By Tess Weaver By Tess Weaver | November 27, 2024 | Food & Drink, Food & Drink Feature, Food & Drink, Food & Drink News Latest,
CP Restaurant Group builds on its winning formula for success.
Samantha and Craig Cordts-Pearce, owners of CP Restaurant Group
You’ve probably heard the statistic that most restaurants fail in their first year (The National Restaurant Association estimates about 60% of restaurants fail in their first year of operation, and 80% fail within 5 years). Chalk it up to low profit margins, sky-high costs, shortages and high turnover. In Aspen, add a remote location, two offseasons per year and one of the highest-rent districts in the world (where investment groups swoop up leases), and it’s no wonder that more mega hospitality groups, like Texas-based MML Hospitality and Los Angeles-based Catch Hospitality, open restaurants here than locals.
However, one local restaurant group defies the corporatization of Aspen, focusing on authenticity and community as it grows sustainably and becomes one of the biggest employers in the valley. CP Restaurant Group and its hands-on owners, Samantha and Craig Cordts-Pearce, own and run six restaurants: The Wild Fig, CP Burger, The Monarch, Steakhouse No. 316 in Aspen and Boulder and Woody Creek Tavern. Next month, they’ll open d’Aosta, a new alpine Italian restaurant in the former Almresi space on the corner of Monarch and Durant (think pizza, braised meats, pasta, polenta, cured meats and tableside cacio e pepe served in a parmesan wheel). Next year, they’ll open The Wild Fig in Willits Town Center and reopen the historic The Red Onion, which has been defunct since 2020. Working to preserve Aspen’s independent restaurant industry, the Cordts-Pearce are proud of saving Woody Creek Tavern and the Red Onion from big-city restaurant groups. What’s next for the power couple? Turning The Popcorn Wagon in front of The Wild Fig into a taco truck.

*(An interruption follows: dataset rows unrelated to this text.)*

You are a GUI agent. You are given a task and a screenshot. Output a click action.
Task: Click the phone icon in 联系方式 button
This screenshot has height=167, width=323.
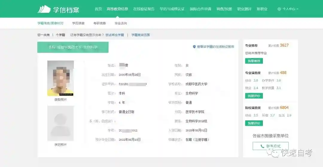click(262, 146)
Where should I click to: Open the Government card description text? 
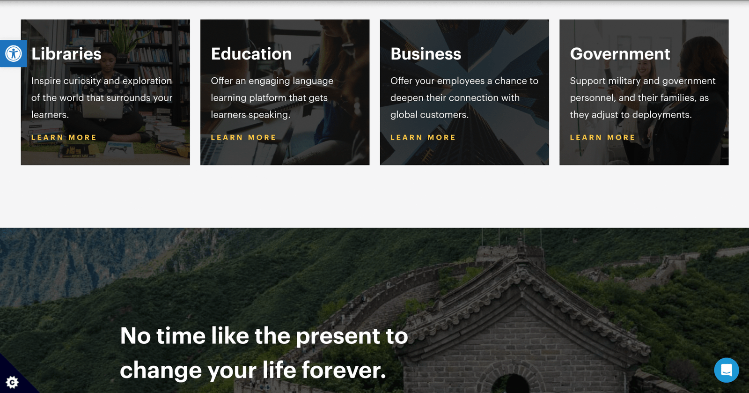643,97
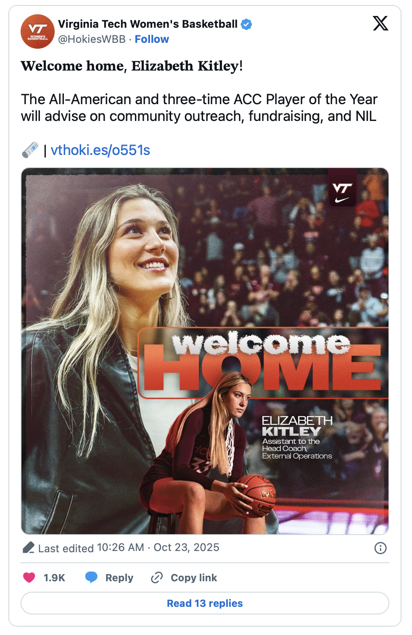The height and width of the screenshot is (635, 412).
Task: Click the blue verified checkmark badge
Action: click(246, 24)
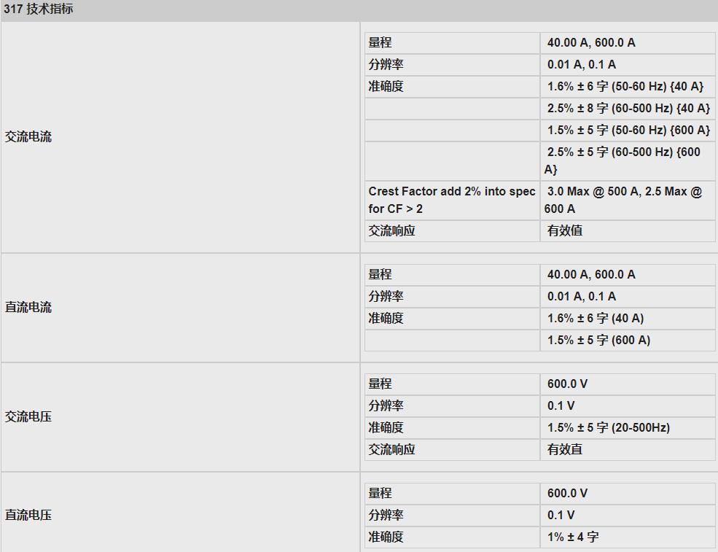718x552 pixels.
Task: Select the 0.1 V resolution value under 直流电压
Action: tap(561, 516)
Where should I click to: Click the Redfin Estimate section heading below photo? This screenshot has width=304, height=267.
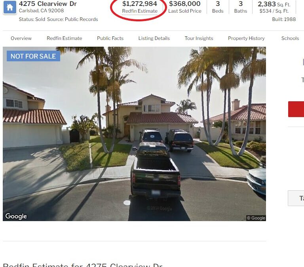(x=83, y=265)
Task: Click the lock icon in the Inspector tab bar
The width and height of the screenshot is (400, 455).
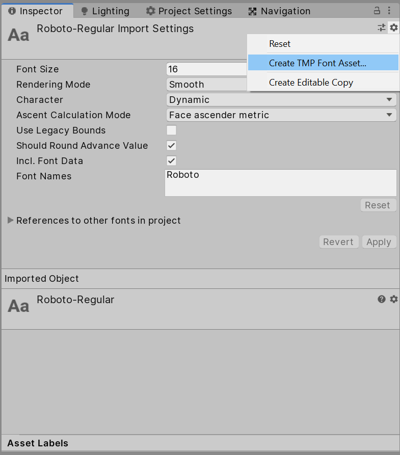Action: point(377,10)
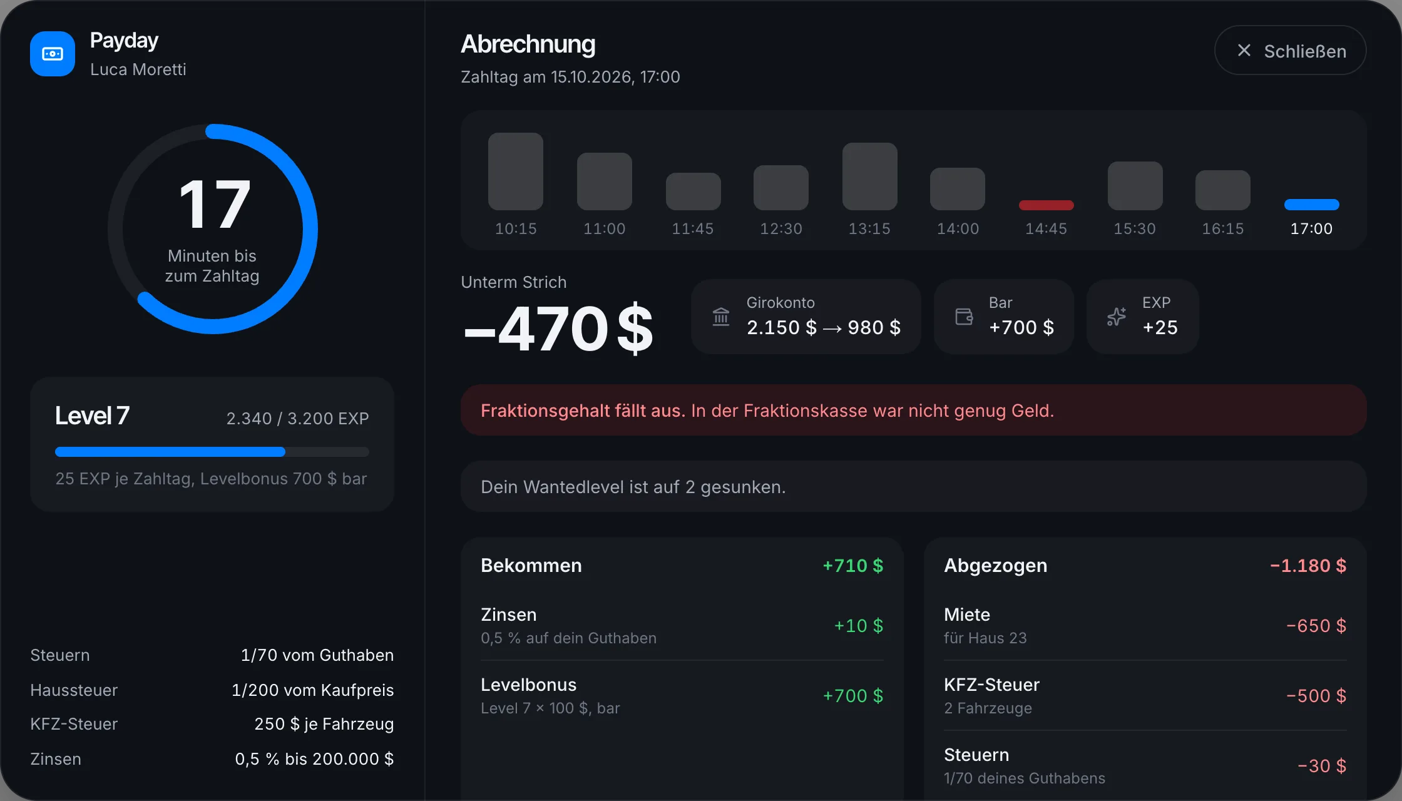Select the 13:15 payday bar
This screenshot has width=1402, height=801.
pos(870,176)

The couple’s success is built on 30 years of local restaurant experience. Between the two, they’ve bussed, bartended, served and managed at Shlomo’s, The Tippler, Smuggler Land Office, Matsuhisa, Caribou Club and Campo de Fiori. They know and understand Aspen as only real locals can. They stay ahead of the town’s wants and needs, follow their instincts, and execute visions, from concept to construction and interior design to opening night.

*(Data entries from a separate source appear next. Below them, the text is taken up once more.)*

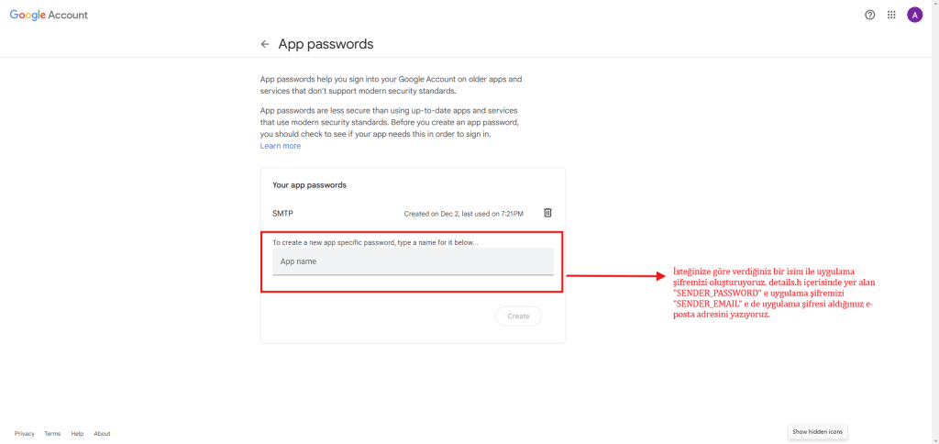Click the App passwords page title
The width and height of the screenshot is (939, 444).
click(326, 44)
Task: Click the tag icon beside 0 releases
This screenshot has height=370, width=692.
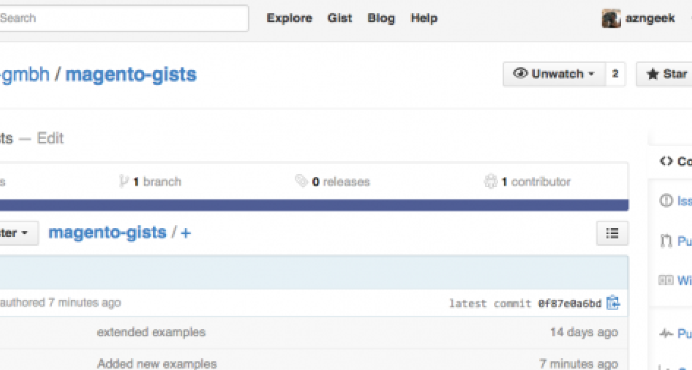Action: click(301, 181)
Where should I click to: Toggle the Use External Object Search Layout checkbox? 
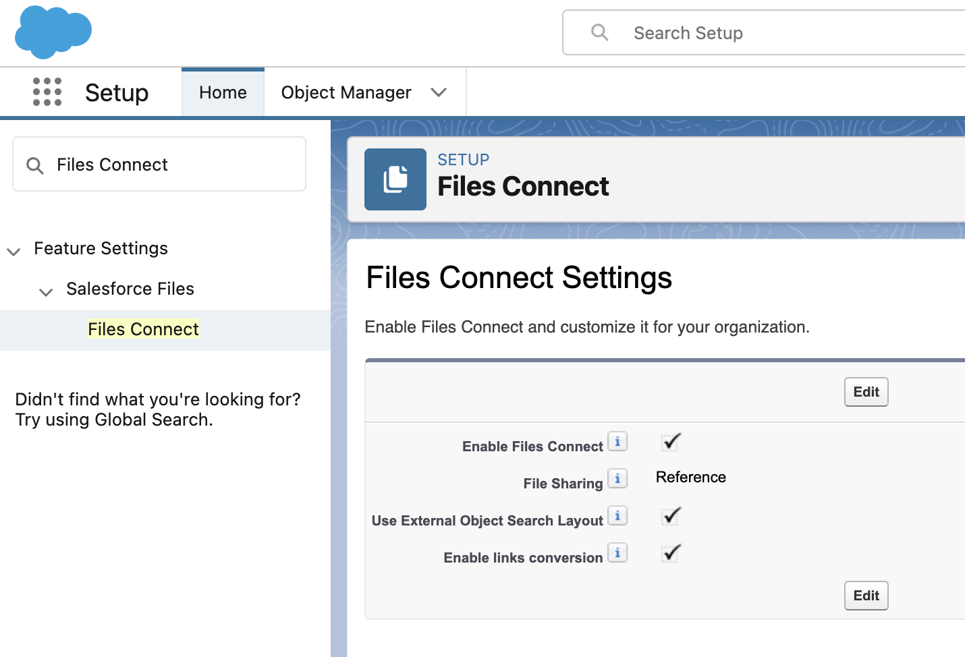670,516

It all began with the opening of The Wild Fig in 2003. Aspen residents Tom and Vivian Waldek were among the first guests to walk in the door, and they joke that they never left. The pair dines at The Wild Fig twice or thrice weekly, often bringing family or friends.
“WHEN YOU LOVE WHAT YOU DO, IT’S NOT WORK.” -CRAIG CORDTS-PEARCE
“We loved Samantha and Craig from the start,” says Tom. “They were so welcoming—we felt at home in the restaurant and with them. The menu was—and is—great, and we can always count on the food being excellent and consistent. The place is comfortable, and the atmosphere is just warm and friendly.”
Theresa Mulvany, wine director at The Wild Fig, has worked at the restaurant since 2006 (she was GM and wine director from 2008 to 2023). It’s where she met her husband and where her son has grown up chatting with kitchen staff and leaving with dessert. “You become a small family,” she says.
The group’s most significant asset, says Craig, is employee retention. “People want to grow within our company and in their profession,” he says. “Servers become assistant managers, assistant managers become GM’s.” CP Group’s 225 employees might grow to 350 in the next two years.
Whether advertising or the graphics on a new menu, CP Restaurant Group hires locally. “Our focus is the valley,” says Samantha. “We aren’t pushing to open five other locations across America—we are focused here,”
While Samantha is a high-functioning master of organization with a never-wavering work ethic, Craig is a serial entrepreneur. He searches out new spaces, envisions concepts, designs interiors, and more. Everything is done in-house. “When you love what you do, it’s not work,” he says.
Fredric and Patti Winocur of Denver have been coming to Aspen many times a year for 25 years. “Literally every time we walk into one of their restaurants, especially The Wild Fig, it instantly feels like we’re coming back home,” says Fredric. “We celebrate birthdays, anniversaries, graduations and college acceptance letters there. A few of our family holiday card photos are from The Wild Fig bar. It’s become part of the fabric of our lives.”
As CP Restaurant Group proves, locally owned restaurants aren’t just integral to the local economy—they make a community feel connected.